## Seitenausschnitt
::::
Achtung: Dies ist erstmal eine Vorabversion, es geht noch lange nicht alles....

Diese dient nur dazu um mir Ideen und Vorschläge von euch anzuhören.

Features:

- Automatisches aufteilen von Variablen wenn ein ReadRequest zu viele Tags beinhalten würde oder die PDU Size überschritten werden würde! (Das aufteilen eines Tags kann blockiert werden!)
- Verbindungskonfiguration kann über aussenstehendes Programm geändert werden, wenn neue Typen hinzukommen muss am Programm selbst nichts geändert werden...
und viel mehr geplant!


----------



## Jochen Kühner (6 Mai 2010)

*Fragen.*

ich habe auch schon ein paar Fragen wo mir vielleicht jemand weiterhelfen kann.

1.) Wie kann Ich die in PG/PC Schnittstelle definierten Verbindungen auslesen?
(Hab in der Resitry gesucht, finde die dort aber nicht)
-> Erledigt

2.) Wie kann ich den Dialog PG/PC Schnittstelle von meiner Software aus öffnen?
-> Erledigt

3.) Wieso muss Ich neueren versionen der LibNoDave an S7Online eine HWND Übergeben und in früheren Versionen musste Ich das noch nicht!
-> Erledigt

4.) Hat jemand schon mal routing über LibNoDave Probiert, da gibt es ja einen Verbindungstyp dazu. Wie funzt das, was geht, was geht nicht?

5.) Wie funktioniert das, wenn Ich von mehrern Addressen auf einmal lesen will (in einer PDU). Denke mit prepareReadRequest, aber wie??
     Hab da jetzt auch in der Hilfe was dazu gefunden, aber ist es nicht möglich bei diesem Lesevorgang in einen eigenen Buffer zu lesen?
-> Hab Ich nun selbst gelöst bekommen!


----------



## pylades (6 Mai 2010)

Moinsens,

zu 2.)

rundll32.exe shell32.dll, Control_RunDLL S7EPATDX.CPL

Pylades


----------



## pylades (6 Mai 2010)

zu 1.)

HKEY_LOCAL_MACHINE\SOFTWARE\Siemens\SINEC\LogNames

Pylades


----------



## Jochen Kühner (6 Mai 2010)

*Punkte...*

Punkte 1 und 2 habe Ich gleich mal implementiert.

Hab noch einen neuen 5ten Punkt.

Jemand sonst noch irgendwelche Ideen?


----------



## Jochen Kühner (6 Mai 2010)

*Multiple Reads...*

Multiple Reads sind nun mal voröäufig implementiert, die implementierung ist bestimmt noch nicht der Weisheits letzter Schuss, aber es geht!
::::
## Bereitgestelltes Material
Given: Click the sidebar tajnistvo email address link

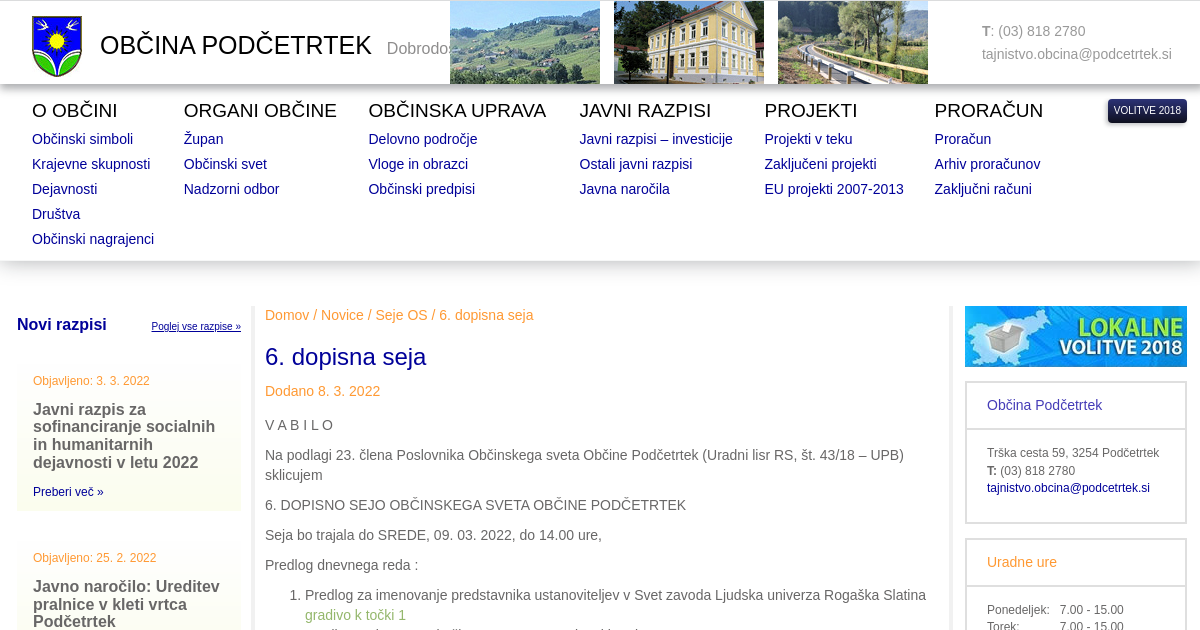Looking at the screenshot, I should pos(1068,488).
::::
## Ihre Aufgaben
**A)** Beantworten Sie anhand des Seitenausschnitts folgende Fragen:
(i) Was geschieht laut der Feature-Liste automatisch, wenn ein ReadRequest zu viele Tags beinhalten würde?
(ii) Welchen Registry-Pfad nennt pylades zu Frage 1?
(iii) Welche Punkte hat Jochen Kühner im Beitrag „Punkte...“ gleich implementiert?
**B)** Schreiben Sie aus dem Seitenausschnitt den Abschnitt von „- Automatisches aufteilen“ bis einschließlich „kann blockiert werden!)“ zeichengetreu ab.

## Lösungen der Aufgaben
**A)**
(i) Die Variablen werden automatisch aufgeteilt.
(ii) HKEY_LOCAL_MACHINE\SOFTWARE\Siemens\SINEC\LogNames
(iii) Die Punkte 1 und 2.

**B)**
- Automatisches aufteilen von Variablen wenn ein ReadRequest zu viele Tags beinhalten würde oder die PDU Size überschritten werden würde! (Das aufteilen eines Tags kann blockiert werden!)